One of the countries caught up in the Arab Spring is the kingdom of Bahrain. The Bahraini uprising began in Feb. 14, 2011 and has since been crushed by the Monarchy of King Hamad and the Gulf Cooperation Council.

To the right is an image of Pearl Roundabout, the Tiananmen Square of Bahrain and the location of many public protests. What began as protest for reform has since been described by the Bahraini Opposition as a call for: the abdication of King Hamad, a Constitutional Monarchy, deportation of foreign armed groups including mercenaries and Western and Gulf State armies, a new Constitution, an end to economic and human rights violations, elections and equality for Shias (the Country's majority sectarian group; the Country is governed by the Sunni minority).

Bellow is an Al Jazeera English Documentary: Bahrain Shouting in the Dark which I believe to be a fair and accurate depiction of the conflict that exists in Bahrain today.

Needless to say, the opposition has not been very successfull in achieving their goals. The Dictatorship of King Hamad continues to this day, he is perportedly one of the longest serving heads of state currently in power. A large contingent of Saudi and Pakinstani troops occupy Bahrain on behalf of the Gulf Coorperation Council and at explict request of the Bahrain Government.

The protests were crushed, Pearl Roundabout raised to the ground and now the country is in a state of military occupation with widespread reports of torture, human rights abuses, and government censorship.

Also Bahrain has been home to the U.S. Fifth Fleet, the Bahrain Government has been a strategic ally in the American lead War on Terror and continues to be. Bahrain is said to represent the first counter revolution against the democratic uprisings of the Arab Spring.

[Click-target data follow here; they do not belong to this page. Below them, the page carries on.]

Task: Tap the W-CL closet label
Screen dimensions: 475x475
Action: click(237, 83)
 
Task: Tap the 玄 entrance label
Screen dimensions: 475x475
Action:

If you enjoyed reading this post you may also like a blog post by Brad Richardson on the year anniversary of the Bahrain uprising. The blog post title is: Bahrain Protesters Rally Ahead of Anniversary.


  1. Interesting article Ian. The contrast between the two pictures of the Pearl Roundabout is surprising.

  2. Information like this makes me increasingly grateful to live where I do. No one should have to live in such unstable and abusive conditions.

  3. I like what did you with this post and the way in which you were able to explain the situation in Bahrain. Great documentary to link to the post as well. I've seen it before and it does a great job of explaining what's happening. Back in February I talked about Bahrain and the protests that were taking place there. Check it out

  4. Simply put, dictatorships should not exist. No single person should ever have that much power, in my opinion it can only lead to corruption.